Each party hereby waives any and all rights and benefits which he or it might otherwise have or be entitled to under the laws of California to litigate any dispute in court, it being the intention of the parties to arbitrate, according to the provisions hereof, all such disputes, as the sole and exclusive means to resolve any such disputes. Any such dispute may be submitted to arbitration in the County of Los Angeles, State of California, in accordance with the rules and regulations of the American Arbitration Association then in effect, provided that said arbitration shall be heard before a single arbitrator, selected pursuant to said rules and regulations. Said arbitrator shall be well acquainted with the entertainment business in the County of Los Angeles. The arbitrator’s decision shall be controlled by the terms and conditions of this Agreement and shall be final and binding. Judgment upon the award of the arbitrator may be enforced in any court of competent jurisdiction. The prevailing party shall be entitled to recover from the losing party, in addition to all other relief to which it may be entitled, its costs and expenses, including, without limitation, actual attorneys’ fees and the costs of expert witnesses. In the event of any dispute concerning this Agreement, my sole remedy shall be to seek actual damages and in no event shall I be entitled to seek injunctive or other equitable relief.
In this section, you waive any right to sue in court, and must instead bring an arbitration action. While arbitration has its advantages in some circumstances, here, the main disadvantage to you is the initial filing fee. Whereas the filing fee for a copyright infringement case in U.S. District Court is currently $350, the initial filing fee for AAA arbitration is based on the amount of the claim. So if your claim is between $150,000 and $300,000, the initial filing fee is $2,800, from $300,000 to $500,000, the filing fee is $4,350, from $500,000 to $1,000,000, the filing fee is $6,200, and from $1,000,000 to $5,000,000, the filing fee is $8,200. And this, of course, does not include the cost of the arbitrator, which typically runs from $5,000 to $10,000 per day.
The other horrible thing about this section is the waiver of injunctive relief. In a copyright infringement lawsuit, the threat of an injunction gives the plaintiff a heavy remedy if they win, because if an injunction is granted, the studio makes no more money from the film. This can lead to a high payout. But if all you can receive is value of your screenplay, that caps damages at $100,000 or less.
I hereby state that I have read and understand this Agreement; that no oral representations of any kind have been made to me; that there are no prior or contemporaneous oral agreements in effect between us pertaining to the Material; and that this Agreement states our entire understanding.

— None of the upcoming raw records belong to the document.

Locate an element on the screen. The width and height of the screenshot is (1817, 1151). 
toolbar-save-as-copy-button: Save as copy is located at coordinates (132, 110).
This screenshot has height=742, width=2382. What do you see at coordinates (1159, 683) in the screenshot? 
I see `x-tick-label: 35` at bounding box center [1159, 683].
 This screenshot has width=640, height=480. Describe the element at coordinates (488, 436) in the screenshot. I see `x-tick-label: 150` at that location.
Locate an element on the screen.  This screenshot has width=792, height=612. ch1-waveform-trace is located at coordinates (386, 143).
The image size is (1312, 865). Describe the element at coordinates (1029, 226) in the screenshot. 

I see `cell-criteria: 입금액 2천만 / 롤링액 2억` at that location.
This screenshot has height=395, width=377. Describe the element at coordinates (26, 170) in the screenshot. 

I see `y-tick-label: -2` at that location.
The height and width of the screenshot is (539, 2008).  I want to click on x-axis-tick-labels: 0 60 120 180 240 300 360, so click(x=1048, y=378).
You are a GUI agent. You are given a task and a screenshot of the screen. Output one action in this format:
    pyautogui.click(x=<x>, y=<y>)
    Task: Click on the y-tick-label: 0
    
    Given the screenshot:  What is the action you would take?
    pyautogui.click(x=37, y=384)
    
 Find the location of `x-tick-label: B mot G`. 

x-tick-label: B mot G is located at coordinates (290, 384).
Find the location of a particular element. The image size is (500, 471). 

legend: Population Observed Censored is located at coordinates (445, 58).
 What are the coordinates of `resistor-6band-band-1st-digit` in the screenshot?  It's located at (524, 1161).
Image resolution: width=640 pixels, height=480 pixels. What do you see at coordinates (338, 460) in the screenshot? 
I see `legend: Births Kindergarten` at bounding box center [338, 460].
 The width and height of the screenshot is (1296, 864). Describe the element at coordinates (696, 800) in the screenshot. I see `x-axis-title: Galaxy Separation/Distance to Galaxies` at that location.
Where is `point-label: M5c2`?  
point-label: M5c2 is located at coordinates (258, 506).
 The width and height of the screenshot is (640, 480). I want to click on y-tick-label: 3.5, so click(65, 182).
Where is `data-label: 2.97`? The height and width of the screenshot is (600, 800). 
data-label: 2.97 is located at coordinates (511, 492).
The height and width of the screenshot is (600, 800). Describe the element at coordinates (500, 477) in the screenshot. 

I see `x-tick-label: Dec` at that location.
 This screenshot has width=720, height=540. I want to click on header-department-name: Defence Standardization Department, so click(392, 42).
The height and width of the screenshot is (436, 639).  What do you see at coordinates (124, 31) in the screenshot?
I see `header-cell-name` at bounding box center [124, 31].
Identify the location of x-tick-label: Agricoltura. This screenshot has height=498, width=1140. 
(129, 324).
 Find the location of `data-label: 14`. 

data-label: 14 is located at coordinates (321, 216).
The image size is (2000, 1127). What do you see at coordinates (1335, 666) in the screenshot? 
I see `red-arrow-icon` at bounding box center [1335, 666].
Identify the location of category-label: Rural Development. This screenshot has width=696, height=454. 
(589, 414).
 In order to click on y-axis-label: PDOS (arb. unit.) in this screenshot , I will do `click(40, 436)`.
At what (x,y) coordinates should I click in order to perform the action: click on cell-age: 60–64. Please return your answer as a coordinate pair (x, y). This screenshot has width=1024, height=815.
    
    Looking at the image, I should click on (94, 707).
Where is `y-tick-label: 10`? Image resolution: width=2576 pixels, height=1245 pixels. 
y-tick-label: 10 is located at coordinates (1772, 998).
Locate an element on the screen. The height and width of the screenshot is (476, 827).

This provision (called an “integration clause”) means that the only thing in the agreement is what is on the paper. Even if the Producer told you repeatedly on the phone that he would treat you right and pay you for your script if he used it, by including this provision it makes any such oral promises unenforceable.
Now, I can hear you asking, if these releases are so bad, should I ever sign one? And I would say that there are a few situations where you might be willing to sign a release like this. The first is when you feel that you have completely shopped out your screenplay and don’t think you’ll have any more conventional means of getting your screenplay looked at. If the alternative to not signing the release is that the screenplay just sits in the bottom drawer of your desk for eternity, then sure, what the hell. It’s a long shot, but it’s better than nothing.
The other alternative is when you know (from doing your research) that the Producer is (somewhat) trustworthy, and you think that it’s worth the risk. But otherwise, I would really think long and hard before signing one of these releases because you are signing your script’s life away.